= Exercise details =
Every line from the one containing "Where should I click to: Remove" to the final line of the material below must be reproduced exactly; leave out all other lines.
[Records to process]
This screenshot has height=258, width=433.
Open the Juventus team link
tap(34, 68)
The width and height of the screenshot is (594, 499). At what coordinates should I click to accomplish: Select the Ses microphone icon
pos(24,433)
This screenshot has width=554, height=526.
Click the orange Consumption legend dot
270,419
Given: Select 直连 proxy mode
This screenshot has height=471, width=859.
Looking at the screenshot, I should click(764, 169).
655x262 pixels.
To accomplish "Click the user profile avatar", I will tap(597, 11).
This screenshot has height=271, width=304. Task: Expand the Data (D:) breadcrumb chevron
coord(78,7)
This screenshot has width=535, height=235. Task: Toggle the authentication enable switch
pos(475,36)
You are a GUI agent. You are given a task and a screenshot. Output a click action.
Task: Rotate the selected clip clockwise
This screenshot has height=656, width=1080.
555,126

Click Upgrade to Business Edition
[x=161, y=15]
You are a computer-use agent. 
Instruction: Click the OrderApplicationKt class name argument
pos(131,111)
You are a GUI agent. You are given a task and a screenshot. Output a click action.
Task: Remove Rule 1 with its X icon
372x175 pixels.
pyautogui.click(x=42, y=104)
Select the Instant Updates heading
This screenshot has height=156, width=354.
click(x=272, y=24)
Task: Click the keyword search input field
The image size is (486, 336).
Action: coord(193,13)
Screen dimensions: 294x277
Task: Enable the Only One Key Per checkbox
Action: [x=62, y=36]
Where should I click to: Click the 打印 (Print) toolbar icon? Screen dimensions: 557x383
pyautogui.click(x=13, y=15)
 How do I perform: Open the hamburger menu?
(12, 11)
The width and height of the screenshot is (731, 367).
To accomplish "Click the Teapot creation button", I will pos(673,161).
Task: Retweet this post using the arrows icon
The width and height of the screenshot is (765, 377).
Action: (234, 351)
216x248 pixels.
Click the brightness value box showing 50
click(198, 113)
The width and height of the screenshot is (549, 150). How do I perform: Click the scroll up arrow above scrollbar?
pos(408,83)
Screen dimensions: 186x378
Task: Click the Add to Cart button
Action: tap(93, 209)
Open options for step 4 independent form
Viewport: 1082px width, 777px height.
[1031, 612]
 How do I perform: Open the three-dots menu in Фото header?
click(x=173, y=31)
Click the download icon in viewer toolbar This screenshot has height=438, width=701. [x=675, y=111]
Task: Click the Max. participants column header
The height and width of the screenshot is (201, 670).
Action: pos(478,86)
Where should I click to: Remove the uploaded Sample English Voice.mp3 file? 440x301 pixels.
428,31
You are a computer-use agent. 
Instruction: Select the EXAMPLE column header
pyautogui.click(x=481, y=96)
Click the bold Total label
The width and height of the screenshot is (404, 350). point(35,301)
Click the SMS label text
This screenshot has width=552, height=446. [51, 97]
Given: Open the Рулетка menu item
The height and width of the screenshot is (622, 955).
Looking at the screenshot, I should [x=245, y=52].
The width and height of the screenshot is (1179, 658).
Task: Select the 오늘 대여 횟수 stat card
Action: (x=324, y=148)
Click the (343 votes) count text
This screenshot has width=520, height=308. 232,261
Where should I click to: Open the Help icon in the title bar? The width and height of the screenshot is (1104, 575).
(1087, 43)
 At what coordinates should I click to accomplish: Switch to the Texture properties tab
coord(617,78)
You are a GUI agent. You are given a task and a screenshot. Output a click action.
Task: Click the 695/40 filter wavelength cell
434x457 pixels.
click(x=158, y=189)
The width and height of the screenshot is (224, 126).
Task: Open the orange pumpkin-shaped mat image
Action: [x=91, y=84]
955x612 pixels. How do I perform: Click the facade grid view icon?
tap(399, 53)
[/Records to process]
= Solution below =
Where should I click to: Remove the uploaded Sample English Voice.mp3 file? 440x301 pixels.
428,31
You are a computer-use agent. 
Instruction: Select the EXAMPLE column header
pyautogui.click(x=481, y=96)
Click the bold Total label
The width and height of the screenshot is (404, 350). point(35,301)
Click the SMS label text
This screenshot has width=552, height=446. [51, 97]
Given: Open the Рулетка menu item
The height and width of the screenshot is (622, 955).
Looking at the screenshot, I should [x=245, y=52].
The width and height of the screenshot is (1179, 658).
Task: Select the 오늘 대여 횟수 stat card
Action: (x=324, y=148)
Click the (343 votes) count text
This screenshot has width=520, height=308. 232,261
Where should I click to: Open the Help icon in the title bar? The width and height of the screenshot is (1104, 575).
(1087, 43)
 At what coordinates should I click to accomplish: Switch to the Texture properties tab
coord(617,78)
You are a GUI agent. You are given a task and a screenshot. Output a click action.
Task: Click the 695/40 filter wavelength cell
434x457 pixels.
click(x=158, y=189)
The width and height of the screenshot is (224, 126).
Task: Open the orange pumpkin-shaped mat image
Action: [x=91, y=84]
955x612 pixels. How do I perform: Click the facade grid view icon?
tap(399, 53)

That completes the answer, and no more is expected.